Work instructions:
Rewrite the part of the data that opens with the line containing "The width and height of the screenshot is (368, 305)." and runs through the end of the data, replacing "Maximum Radius" with "Minimum Radius" and leaving everything else unchanged.

---*---

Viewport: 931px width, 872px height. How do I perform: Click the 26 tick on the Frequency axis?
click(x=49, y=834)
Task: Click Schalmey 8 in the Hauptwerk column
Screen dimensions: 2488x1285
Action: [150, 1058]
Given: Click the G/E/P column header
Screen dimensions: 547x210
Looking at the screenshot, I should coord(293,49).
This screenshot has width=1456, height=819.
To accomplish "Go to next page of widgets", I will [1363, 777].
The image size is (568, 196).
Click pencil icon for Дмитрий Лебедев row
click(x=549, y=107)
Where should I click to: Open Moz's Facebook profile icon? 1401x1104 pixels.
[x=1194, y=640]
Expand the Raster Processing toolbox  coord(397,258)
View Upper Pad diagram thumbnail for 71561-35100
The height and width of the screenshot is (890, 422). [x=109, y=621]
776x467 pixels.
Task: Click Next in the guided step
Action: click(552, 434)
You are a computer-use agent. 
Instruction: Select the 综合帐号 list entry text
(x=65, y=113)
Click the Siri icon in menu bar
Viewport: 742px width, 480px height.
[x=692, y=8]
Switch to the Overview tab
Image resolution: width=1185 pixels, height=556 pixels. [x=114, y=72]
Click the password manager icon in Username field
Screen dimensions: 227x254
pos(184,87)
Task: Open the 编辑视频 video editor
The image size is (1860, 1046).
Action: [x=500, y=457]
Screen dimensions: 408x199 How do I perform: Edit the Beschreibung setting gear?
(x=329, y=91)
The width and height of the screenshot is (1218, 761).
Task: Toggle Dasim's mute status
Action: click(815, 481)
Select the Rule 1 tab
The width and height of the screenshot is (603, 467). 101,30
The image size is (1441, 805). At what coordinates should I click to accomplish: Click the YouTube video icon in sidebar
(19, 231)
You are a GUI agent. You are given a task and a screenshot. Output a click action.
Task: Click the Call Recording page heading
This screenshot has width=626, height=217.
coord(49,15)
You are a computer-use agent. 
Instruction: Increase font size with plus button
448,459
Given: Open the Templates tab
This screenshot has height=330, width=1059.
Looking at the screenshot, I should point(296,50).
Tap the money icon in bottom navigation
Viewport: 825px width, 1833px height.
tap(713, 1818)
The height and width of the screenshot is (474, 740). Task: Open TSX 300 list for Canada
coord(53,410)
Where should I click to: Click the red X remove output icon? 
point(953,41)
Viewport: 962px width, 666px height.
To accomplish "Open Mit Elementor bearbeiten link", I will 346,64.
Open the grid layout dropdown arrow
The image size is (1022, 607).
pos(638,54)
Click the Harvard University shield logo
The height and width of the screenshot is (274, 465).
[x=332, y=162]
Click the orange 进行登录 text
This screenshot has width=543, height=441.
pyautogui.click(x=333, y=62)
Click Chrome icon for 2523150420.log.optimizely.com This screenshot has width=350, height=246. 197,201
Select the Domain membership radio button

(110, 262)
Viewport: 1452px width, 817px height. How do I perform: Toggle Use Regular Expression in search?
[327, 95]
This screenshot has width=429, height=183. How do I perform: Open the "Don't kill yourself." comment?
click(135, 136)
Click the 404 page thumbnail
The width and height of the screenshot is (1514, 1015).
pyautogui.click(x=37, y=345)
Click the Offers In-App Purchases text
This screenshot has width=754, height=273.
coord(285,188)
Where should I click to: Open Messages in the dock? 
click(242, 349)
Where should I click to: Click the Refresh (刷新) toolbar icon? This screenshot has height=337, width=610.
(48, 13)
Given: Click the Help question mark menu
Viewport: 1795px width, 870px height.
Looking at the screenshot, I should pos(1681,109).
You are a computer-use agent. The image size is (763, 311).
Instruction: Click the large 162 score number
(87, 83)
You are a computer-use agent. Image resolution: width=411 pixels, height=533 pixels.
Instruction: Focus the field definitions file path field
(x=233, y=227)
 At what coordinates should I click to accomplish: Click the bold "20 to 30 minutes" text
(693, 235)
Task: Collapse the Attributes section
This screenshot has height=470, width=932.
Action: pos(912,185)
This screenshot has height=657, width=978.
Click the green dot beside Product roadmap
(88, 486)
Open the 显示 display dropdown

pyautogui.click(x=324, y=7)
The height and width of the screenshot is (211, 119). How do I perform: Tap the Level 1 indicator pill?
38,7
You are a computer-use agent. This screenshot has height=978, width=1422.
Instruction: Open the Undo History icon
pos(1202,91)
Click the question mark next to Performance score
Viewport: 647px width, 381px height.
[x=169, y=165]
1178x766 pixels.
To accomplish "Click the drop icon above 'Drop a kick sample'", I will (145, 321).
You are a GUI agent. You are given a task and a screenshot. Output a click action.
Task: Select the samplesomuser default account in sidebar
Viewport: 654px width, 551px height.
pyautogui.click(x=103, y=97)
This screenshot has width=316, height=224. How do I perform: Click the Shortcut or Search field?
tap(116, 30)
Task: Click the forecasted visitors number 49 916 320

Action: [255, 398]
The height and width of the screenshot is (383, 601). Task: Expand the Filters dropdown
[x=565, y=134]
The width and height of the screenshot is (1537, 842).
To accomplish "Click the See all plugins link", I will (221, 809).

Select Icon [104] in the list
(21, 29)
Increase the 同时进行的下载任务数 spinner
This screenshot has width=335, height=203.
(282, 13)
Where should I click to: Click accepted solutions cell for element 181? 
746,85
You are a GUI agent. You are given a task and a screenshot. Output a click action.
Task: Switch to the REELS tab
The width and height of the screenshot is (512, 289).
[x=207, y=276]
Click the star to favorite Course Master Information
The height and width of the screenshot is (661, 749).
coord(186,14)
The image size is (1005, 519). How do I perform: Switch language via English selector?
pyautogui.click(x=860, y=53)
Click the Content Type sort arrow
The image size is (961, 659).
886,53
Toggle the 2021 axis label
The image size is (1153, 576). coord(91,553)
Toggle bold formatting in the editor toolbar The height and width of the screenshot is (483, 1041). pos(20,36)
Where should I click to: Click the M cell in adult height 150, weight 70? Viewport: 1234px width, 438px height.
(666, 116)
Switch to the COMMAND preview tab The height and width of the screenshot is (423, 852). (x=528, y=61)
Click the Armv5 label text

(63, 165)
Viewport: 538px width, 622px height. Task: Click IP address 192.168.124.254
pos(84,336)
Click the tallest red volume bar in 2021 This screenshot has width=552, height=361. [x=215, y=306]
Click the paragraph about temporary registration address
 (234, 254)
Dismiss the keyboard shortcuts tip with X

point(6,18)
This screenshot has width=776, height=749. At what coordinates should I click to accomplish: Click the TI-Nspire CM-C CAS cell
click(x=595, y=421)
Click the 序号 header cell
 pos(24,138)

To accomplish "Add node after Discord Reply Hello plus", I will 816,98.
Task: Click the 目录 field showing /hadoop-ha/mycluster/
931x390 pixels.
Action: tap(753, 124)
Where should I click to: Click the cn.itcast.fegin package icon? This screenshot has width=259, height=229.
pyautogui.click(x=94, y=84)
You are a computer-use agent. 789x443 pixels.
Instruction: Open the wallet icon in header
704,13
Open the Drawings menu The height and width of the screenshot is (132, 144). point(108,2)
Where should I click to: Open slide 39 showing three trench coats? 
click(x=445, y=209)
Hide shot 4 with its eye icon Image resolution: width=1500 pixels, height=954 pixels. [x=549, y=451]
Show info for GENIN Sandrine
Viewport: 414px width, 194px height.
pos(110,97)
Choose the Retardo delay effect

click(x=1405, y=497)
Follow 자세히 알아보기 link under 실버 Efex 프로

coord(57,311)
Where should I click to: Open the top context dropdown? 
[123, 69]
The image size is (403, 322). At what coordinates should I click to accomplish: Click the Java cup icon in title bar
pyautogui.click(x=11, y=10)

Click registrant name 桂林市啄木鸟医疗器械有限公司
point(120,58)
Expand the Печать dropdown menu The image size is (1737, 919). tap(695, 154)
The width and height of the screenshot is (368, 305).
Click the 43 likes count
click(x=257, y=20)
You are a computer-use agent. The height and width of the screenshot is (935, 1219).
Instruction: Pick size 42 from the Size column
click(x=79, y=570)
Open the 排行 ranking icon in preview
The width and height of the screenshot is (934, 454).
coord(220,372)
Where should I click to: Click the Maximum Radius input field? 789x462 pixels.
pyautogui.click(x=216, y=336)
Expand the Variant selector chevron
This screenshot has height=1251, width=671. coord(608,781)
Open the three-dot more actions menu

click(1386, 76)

---*---

Answer to the problem:
The width and height of the screenshot is (368, 305).
Click the 43 likes count
click(x=257, y=20)
You are a computer-use agent. The height and width of the screenshot is (935, 1219).
Instruction: Pick size 42 from the Size column
click(x=79, y=570)
Open the 排行 ranking icon in preview
The width and height of the screenshot is (934, 454).
coord(220,372)
Where should I click to: Click the Minimum Radius input field? 789x462 pixels.
pyautogui.click(x=216, y=336)
Expand the Variant selector chevron
This screenshot has height=1251, width=671. coord(608,781)
Open the three-dot more actions menu

click(1386, 76)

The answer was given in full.